-- BRIEF --
In this exercise, return only the lines that run from the line with "You are a computer-use agent. The" to the end of the entries below, both included. Pictures are not copied.

########################################

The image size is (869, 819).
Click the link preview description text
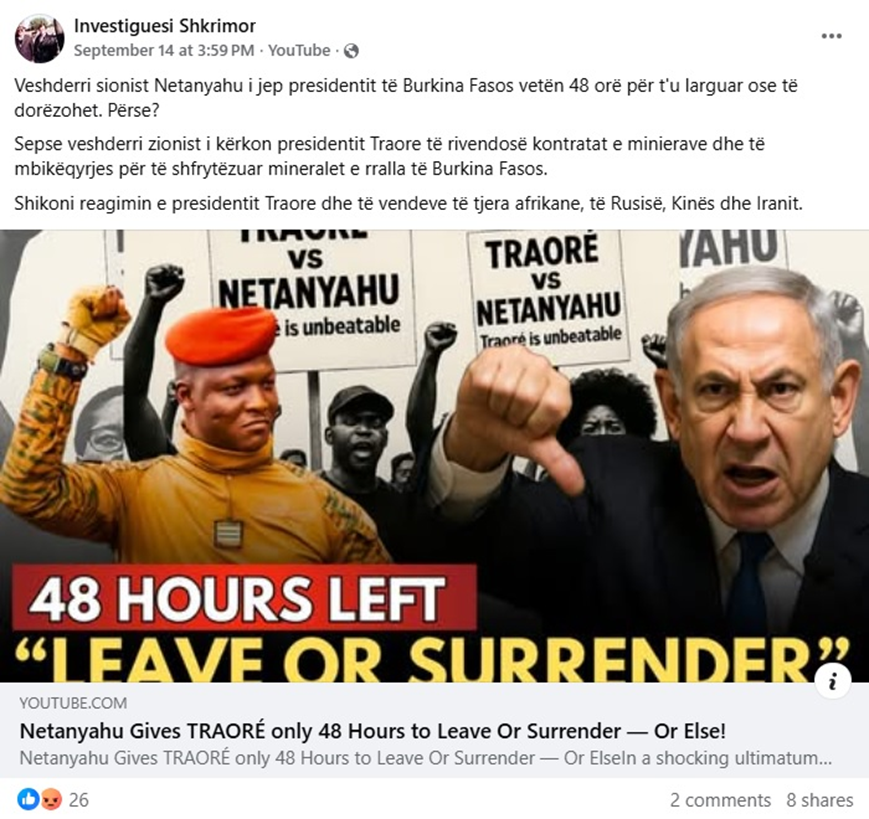[425, 757]
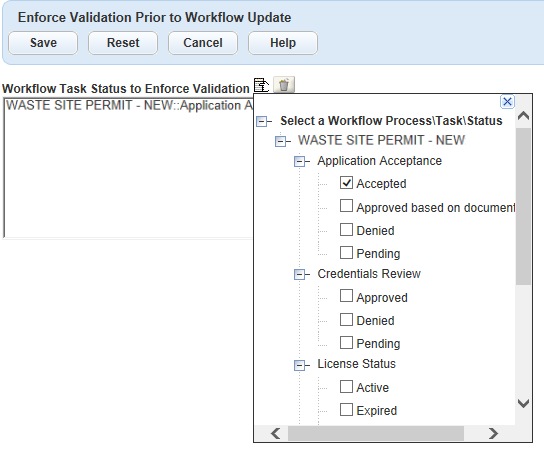This screenshot has width=544, height=449.
Task: Collapse the root Select a Workflow node
Action: [261, 121]
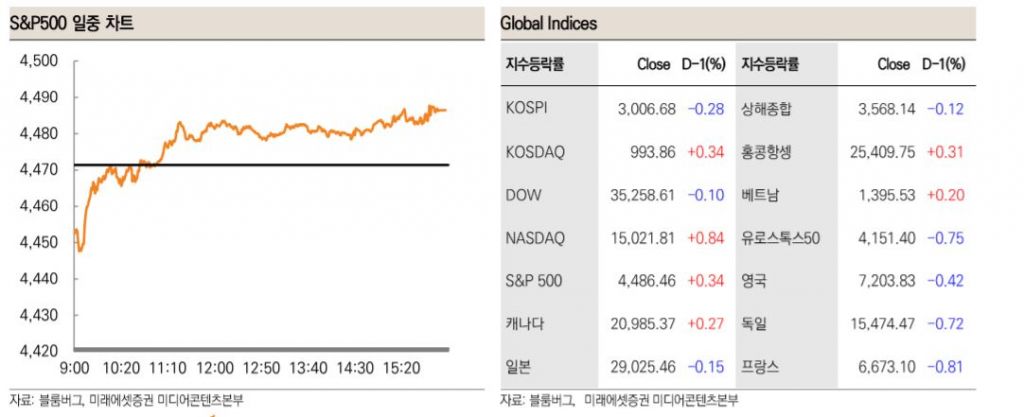Click the right-side Close column header
The height and width of the screenshot is (417, 1024).
[893, 64]
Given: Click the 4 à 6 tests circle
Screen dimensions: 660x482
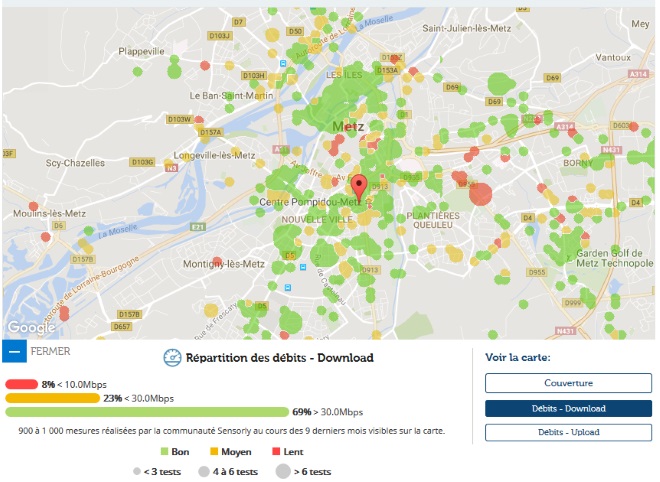Looking at the screenshot, I should [203, 472].
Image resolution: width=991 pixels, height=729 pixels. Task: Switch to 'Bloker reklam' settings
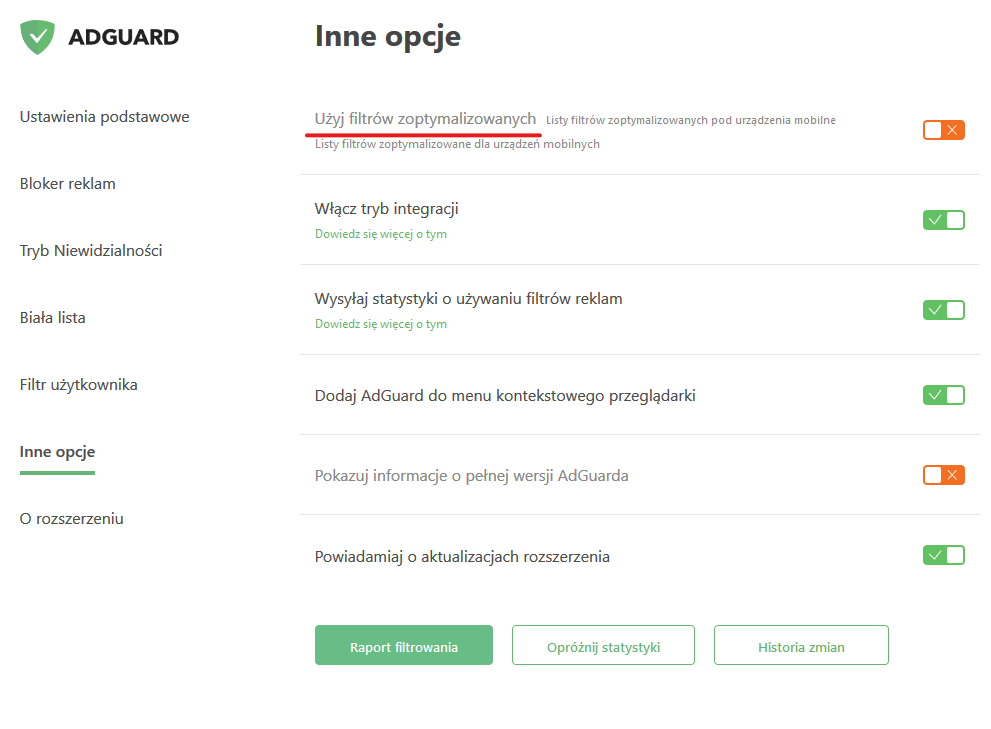67,183
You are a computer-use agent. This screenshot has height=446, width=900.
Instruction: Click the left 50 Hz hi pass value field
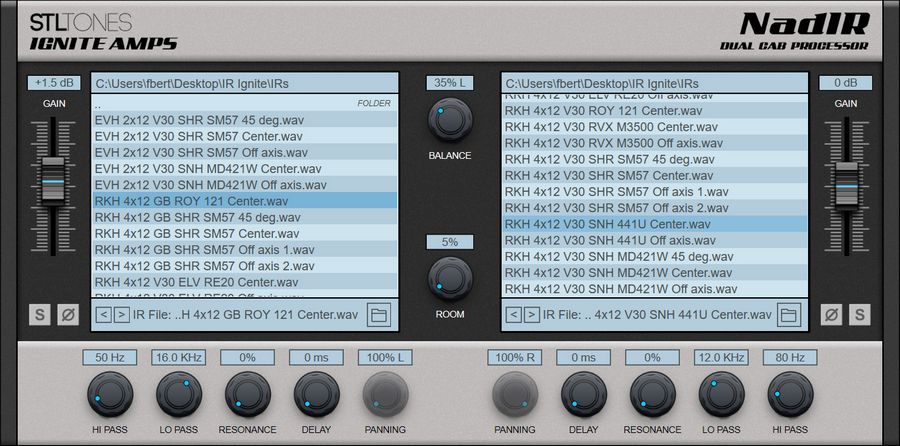(x=110, y=357)
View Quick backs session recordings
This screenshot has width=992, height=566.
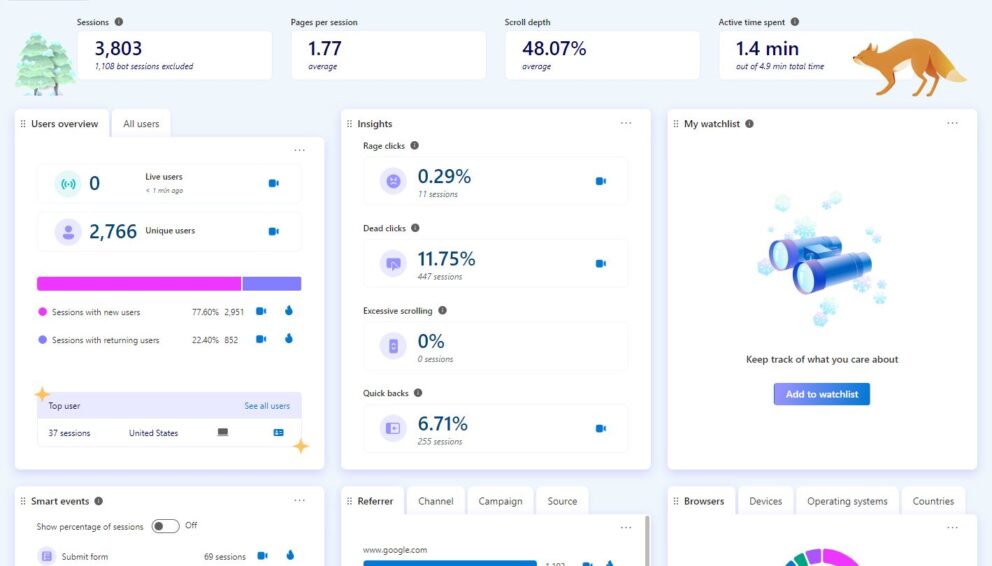point(601,428)
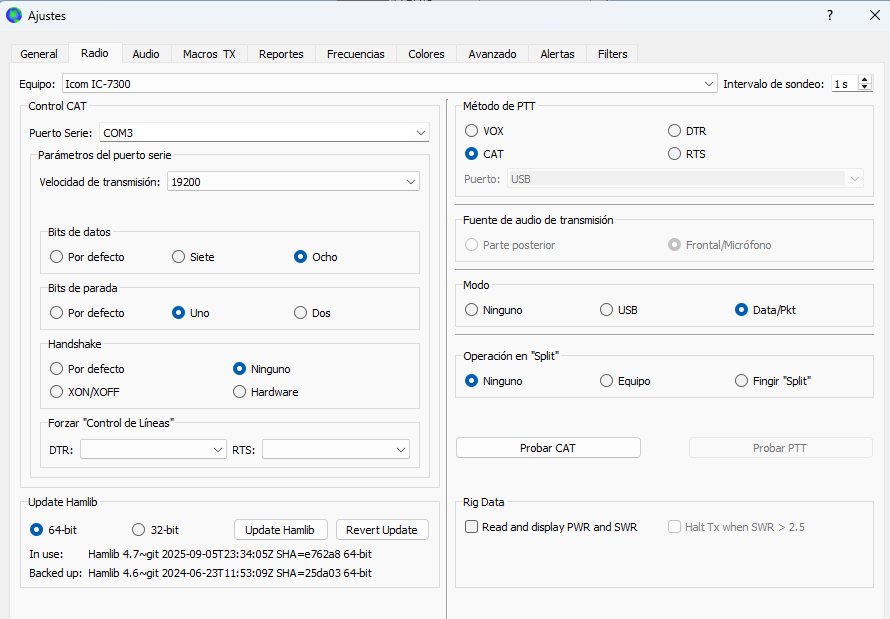Choose Siete data bits

tap(179, 257)
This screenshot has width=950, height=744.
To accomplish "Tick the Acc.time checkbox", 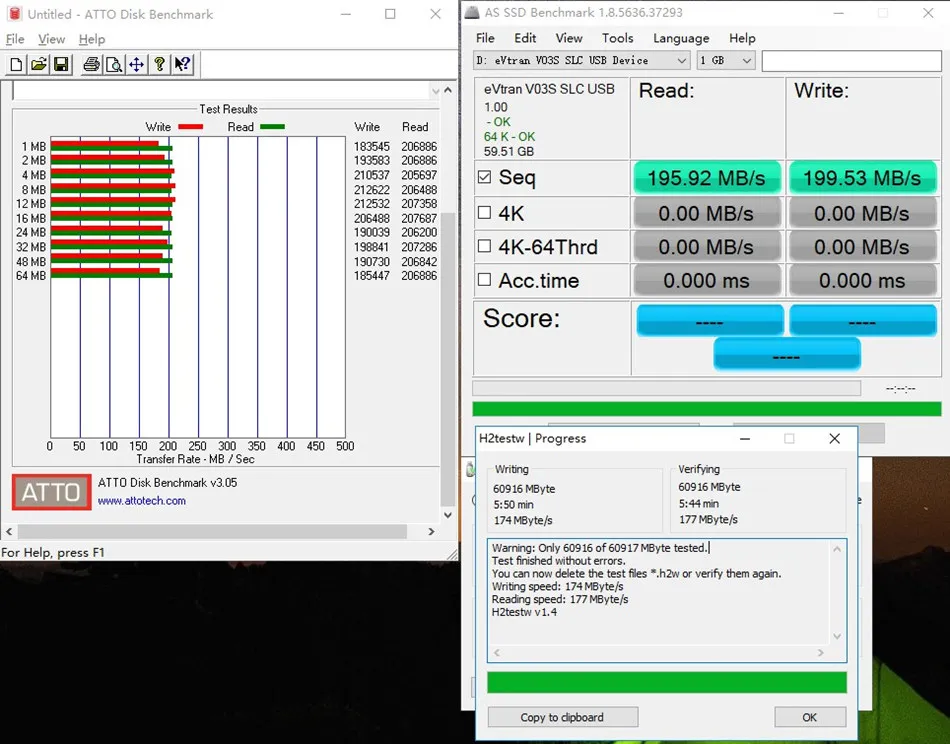I will 485,281.

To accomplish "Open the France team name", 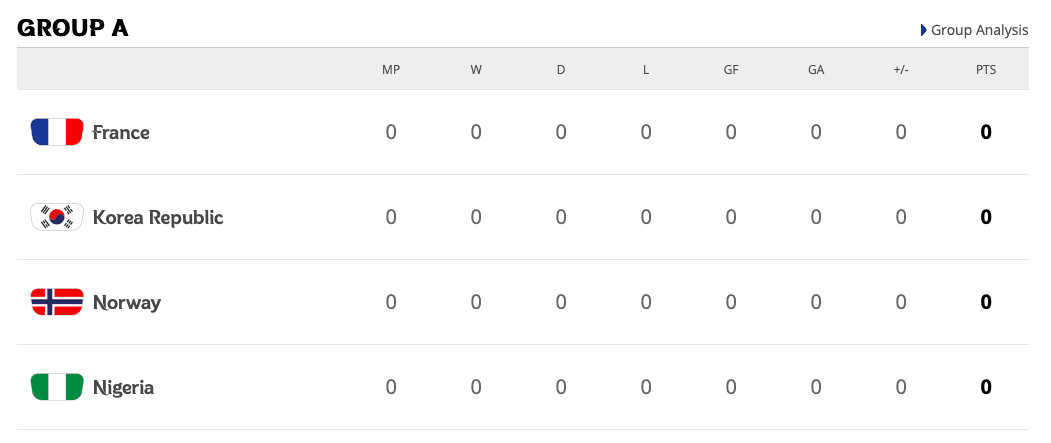I will coord(121,133).
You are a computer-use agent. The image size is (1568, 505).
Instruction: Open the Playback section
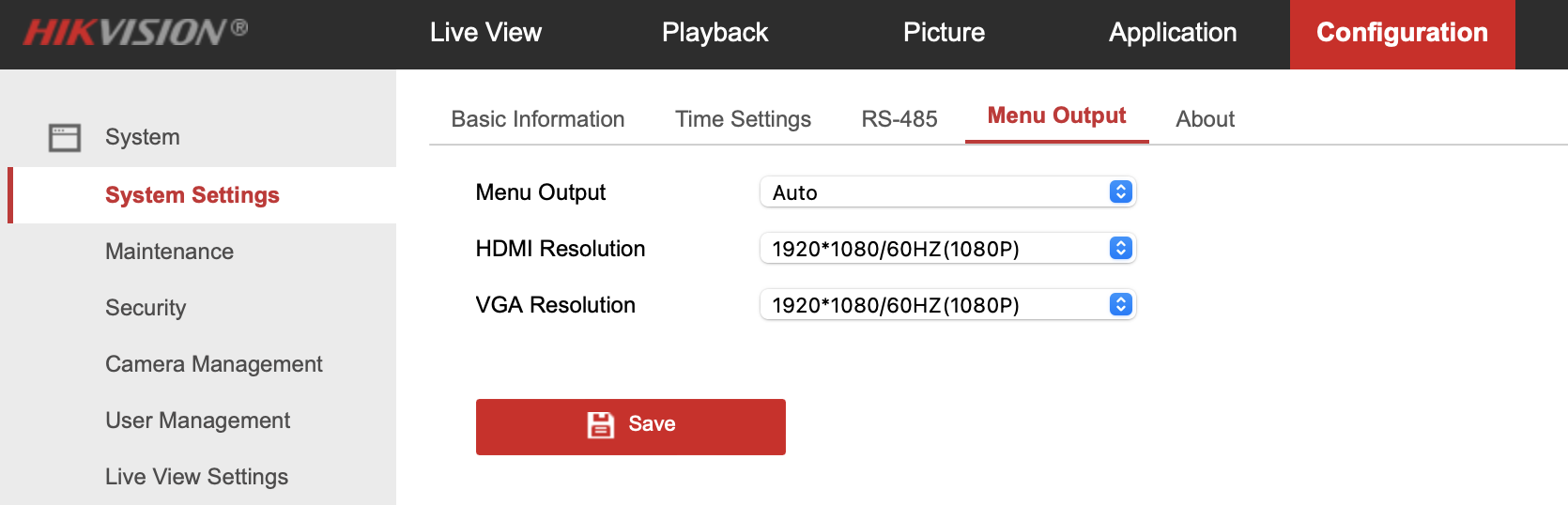pos(715,33)
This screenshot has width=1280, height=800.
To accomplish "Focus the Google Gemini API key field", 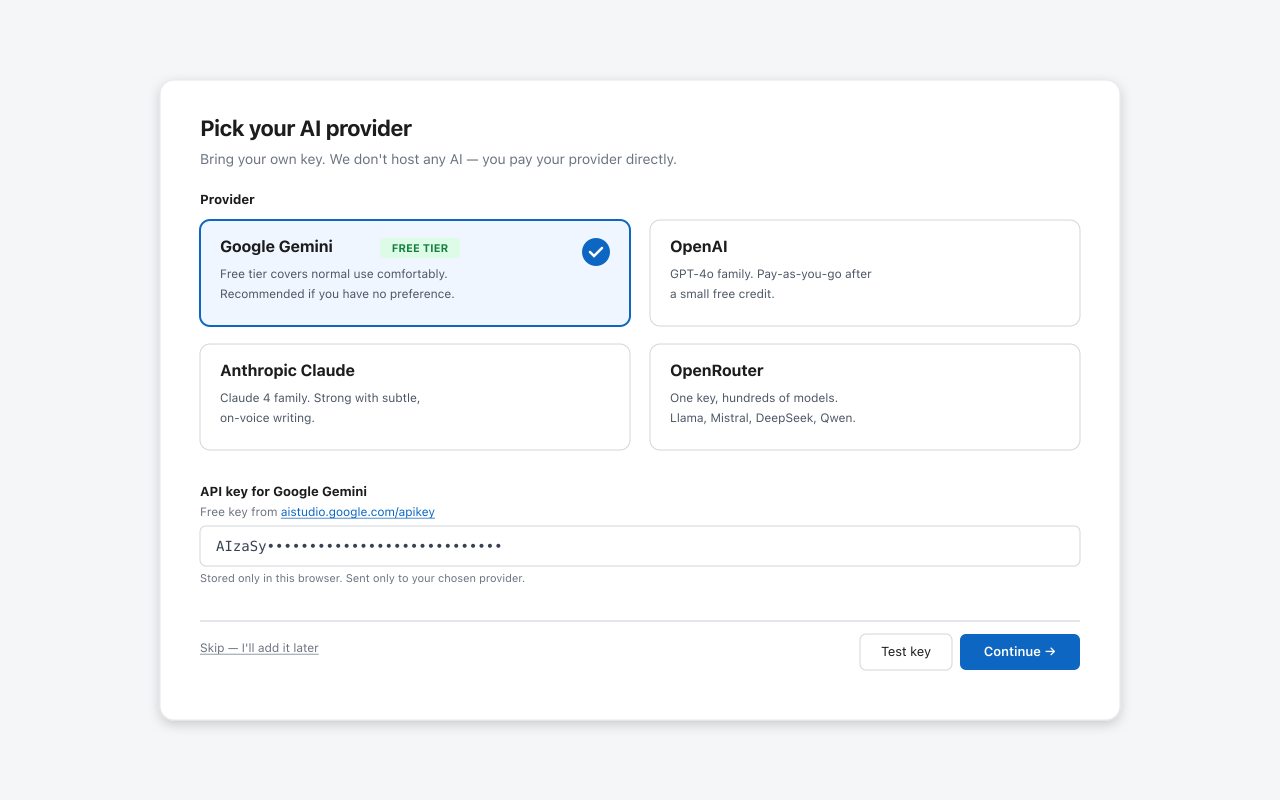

########################################

-- SOLUTION TO THIS TASK --
You are a computer-use agent. The image size is (1568, 505).
Instruction: Open the Playback section
pos(715,33)
This screenshot has width=1280, height=800.
To accomplish "Focus the Google Gemini API key field", 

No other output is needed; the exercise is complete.